Fri Aug 25, 2017 2:19 am

Airmantharp wrote:
Which form?

The challenge for AMD is not just catching up, which they haven't yet done, but also keeping up. This is where companies like Intel and Nvidia differ: they continue to execute. Further, they've been competing well with themselves, absent real competition from AMD.


I don't know how much that matters for the consumer space - I think most people just buy whatever is best in a current generation. I don't really care if the successor to Ryzen gets smoked by the next Intel chip, that's a decision for the next build.

The exception to this would be reliability issues. Back in the Athlon days, it really did take AMD awhile to get the kind of reliable Mobo/chipset support - and in many ways they never quite did. I haven't heard much about Ryzen chipsets, but it's all be pretty good so far.

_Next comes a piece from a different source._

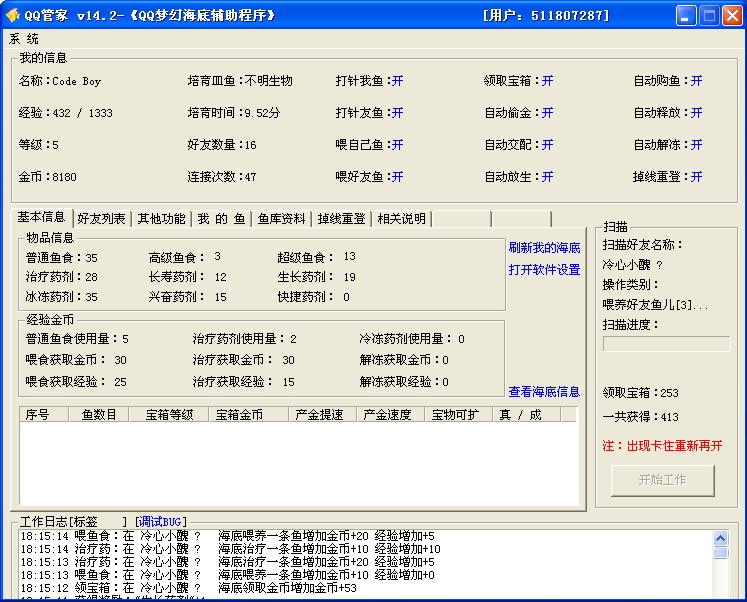Toggle the 自动购鱼 setting showing 开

In short, I think Ryzen is going to do really well with the kind of people who frequent this site - they're more likely to appreciate high thread-count performance and would feel more comfortable dealing with chipset/mobo issues that could come with a new platform.

For system builders (esp laptops which require a lot of design and investment) and enterprises, I would agree - a track record needs to be rebuilt. If I am Dell, and I expect my next Laptop design to last through a few CPU generations, I think I would need a little more data before I committed to designing around Zen. (But I'd jump on desktops, that's easy).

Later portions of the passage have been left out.